Acá no, acá todo es rápido, hasta en los restaurantes más encopetados se respira ese aire de modernidad mal entendida, de apuro, de necesidad de mucha clientela que compense con largas propinas lo mísero del salario de un mesero. Ni bien llegas te das cuenta que hay que esperar, acá siempre se espera, acá siempre está todo lleno, en muy pocos lugares se hace reserva e impera eso de que “el primero que llega se sirve primero”, claro, siempre y cuando hayan llegado todos, porque si el primo Pepe se demoró un poco en su casa y aún no ha aparecido entonces “no se les puede asignar mesa hasta que no se encuentren presentes todos los comensales” y así pierdes el turno y vuelve a la cola a aguardar de nuevo. Acá la comida no es un placer, es una necesidad biológica con más o menos estilo, según sea tu presupuesto. Los restaurantes no son remansos de paz ni templos del sabor, no, se han convertido en fábricas histéricas y compulsivas de platos exagerados, recargados, desbordantes de colores y salsas y lechugas, pero desabridos, desabridos como el cocinero que hace su trabajo de mala gana o como el mesero que sólo piensa en que te vayas para que venga el siguiente con la siguiente propina (compulsivamente agregada a tu cuenta sin consulta previa y con desvergüenza aunque algunos restaurantes tengan el cuidado de incluir la frase esa de “siéntase en libertad de aumentar, disminuir o eliminar la propina a su juicio”).

Comer se ha vuelto una especie de carrera contra el tiempo entre las compras de la mañana y las compras de la tarde (porque en esta Ciudad todos compran porque el deporte nacional es comprar y porque nadie sabe hacer otra cosa que dividir su tiempo libre entre la tienda tal y la tienda cual donde adquirirán una serie de productos absolutamente inútiles que tirarán en algún rincón de la casa hasta que, como casi todo —sillones, sillas, mesas, televisores y mil etcéteras—, decidan arrojarlos a la basura donde alguno, menos pudiente y más sabio, lo recoja para sí, libre de impuestos). Parece que acá nadie disfrutara de esos almuerzos infinitos o de esas cenas trasnochadoras que dieron forma a nuestro grupo, a nuestra familia, a nuestra sociedad; en esta Ciudad, para no desentonar, todo hay que hacerlo apurado.

Ni bien llegas al restaurante sientes que te están echando, el sistema está hecho así, “come y vete”; nada del disfrute, del gozo del paladar, de la maravilla de la charla entre mordisco y mordisco. Y, claro, ya nadie charla, ya nadie comete esa ligereza. Al atrevido que se queda demasiado tiempo después del último bocado lo miran con mala cara aunque en realidad debieran admirarlo. Admirarlo porque resiste esas sillas incomodísimas (casi siempre de metal o de plástico) en las cuales las posaderas sólo pueden hallar reposo por los minutos indispensables para llenar el estómago. Se me ocurre que algún macabro ser ha pensado, estudiado y repasado los músculos que conforman el cuerpo humano de la cintura para abajo y de las rodillas hacia arriba y ha descubierto la manera de construir sillas que parezcan cómodas por unos minutos pero que luego de un tiempo, determinado y breve, empiecen a molestar de tal manera que lo único que uno quiere es levantarse e irse.

◇ ◇ ◇ ◇ ◇ ◇ ◇

### HAZ ESTO
En el fragmento sobre los restaurantes, ¿de qué material suelen ser las sillas incomodísimas? Responde basándote únicamente en el fragmento.

### DATOS REGISTRADOS
◇ ◇ ◇ ◇ ◇ ◇ ◇

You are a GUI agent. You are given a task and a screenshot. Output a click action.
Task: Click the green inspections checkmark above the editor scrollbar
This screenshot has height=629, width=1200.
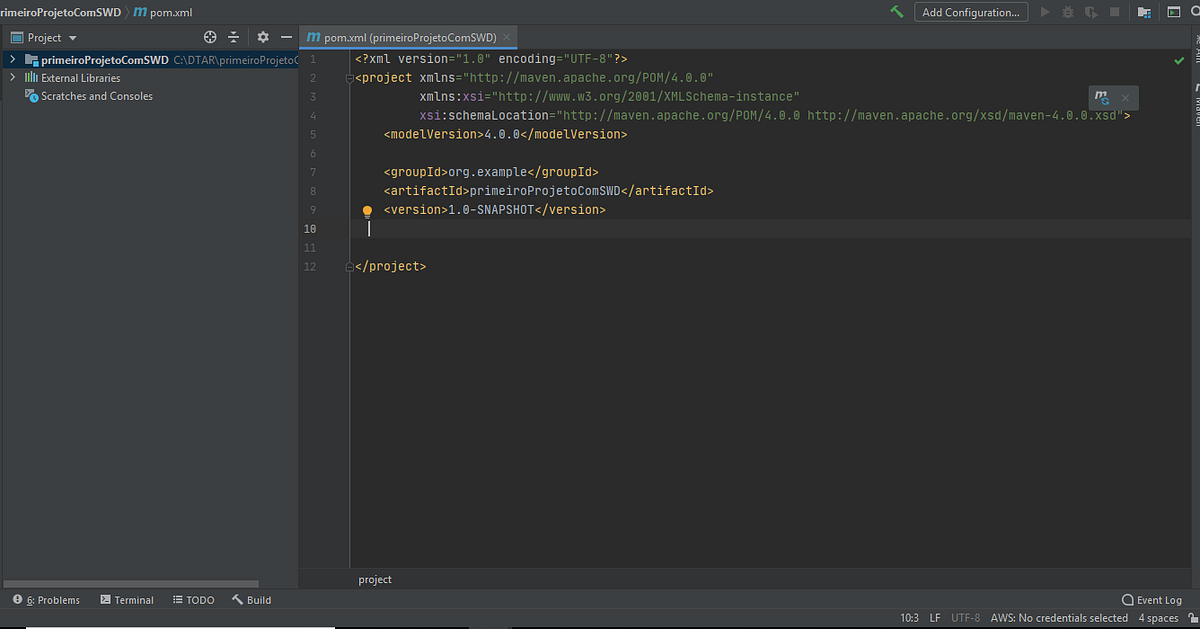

◇ ◇ ◇ ◇ ◇ ◇ ◇

### RESPUESTA
Casi siempre de metal o de plástico.